··· Records for this exercise ···

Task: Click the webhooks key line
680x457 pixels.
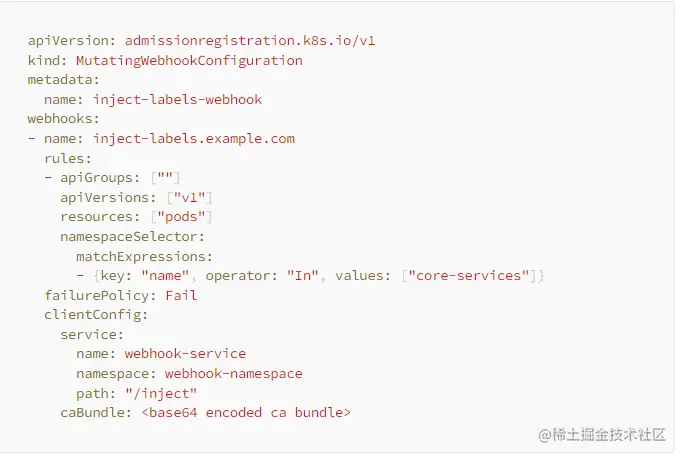Action: pos(64,119)
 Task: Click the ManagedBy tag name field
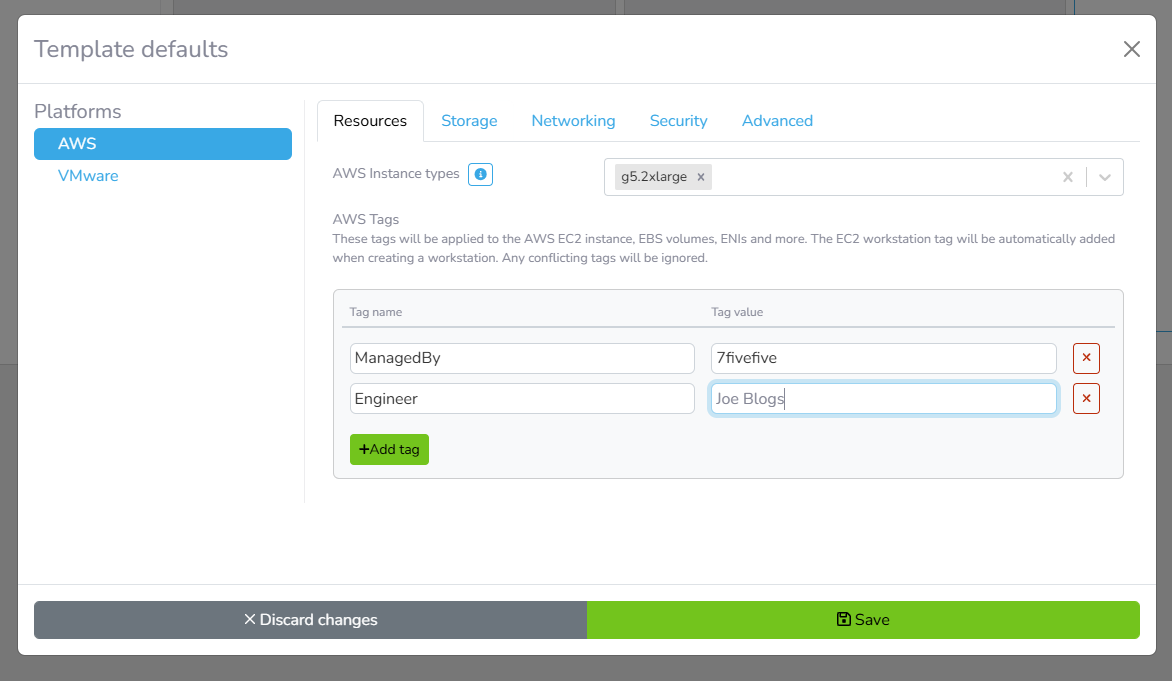click(x=521, y=358)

···

## The request
Rewrite the lines of the records above as a numbered list, skipping blank lines and omitting the pictures.

## Exercise output
1. Task: Click the webhooks key line
2. 680x457 pixels.
3. Action: pos(64,119)
4.  Task: Click the ManagedBy tag name field
5. click(x=521, y=358)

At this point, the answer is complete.